> _What is required_:
An exact transcript of every entry is required, without any of the pictures.

Listed records START

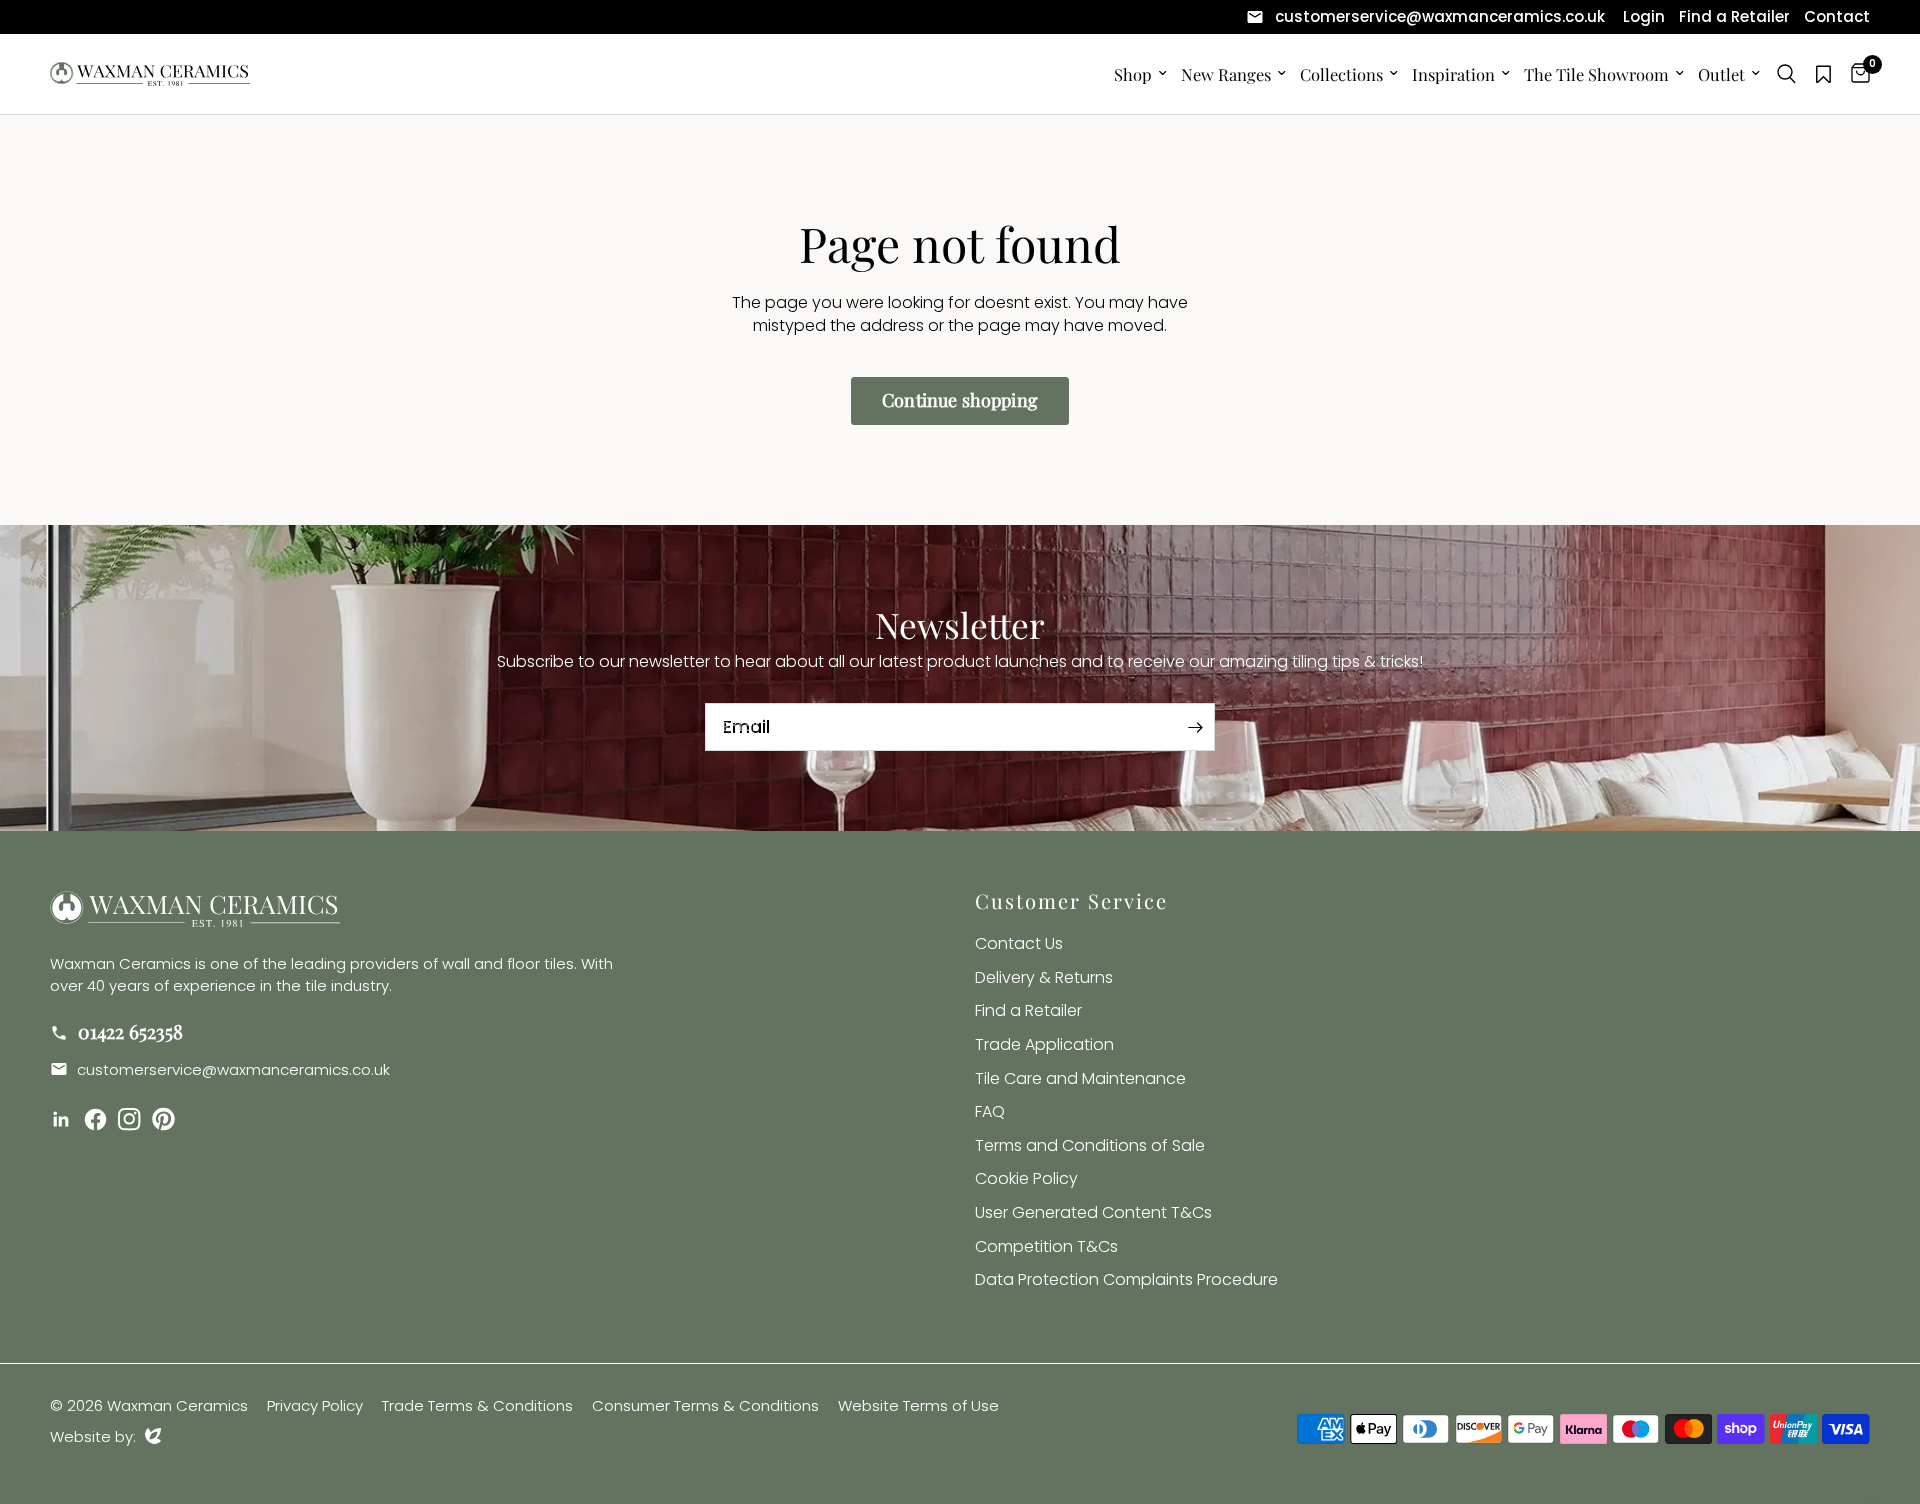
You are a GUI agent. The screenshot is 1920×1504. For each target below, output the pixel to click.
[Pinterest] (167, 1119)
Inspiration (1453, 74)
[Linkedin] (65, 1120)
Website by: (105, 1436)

Listed records END

> _Answer section_:
You are a GUI agent. The screenshot is 1920×1504. For each target below, output the pixel to click.
[Pinterest] (167, 1119)
Inspiration (1453, 74)
[Linkedin] (65, 1120)
Website by: (105, 1436)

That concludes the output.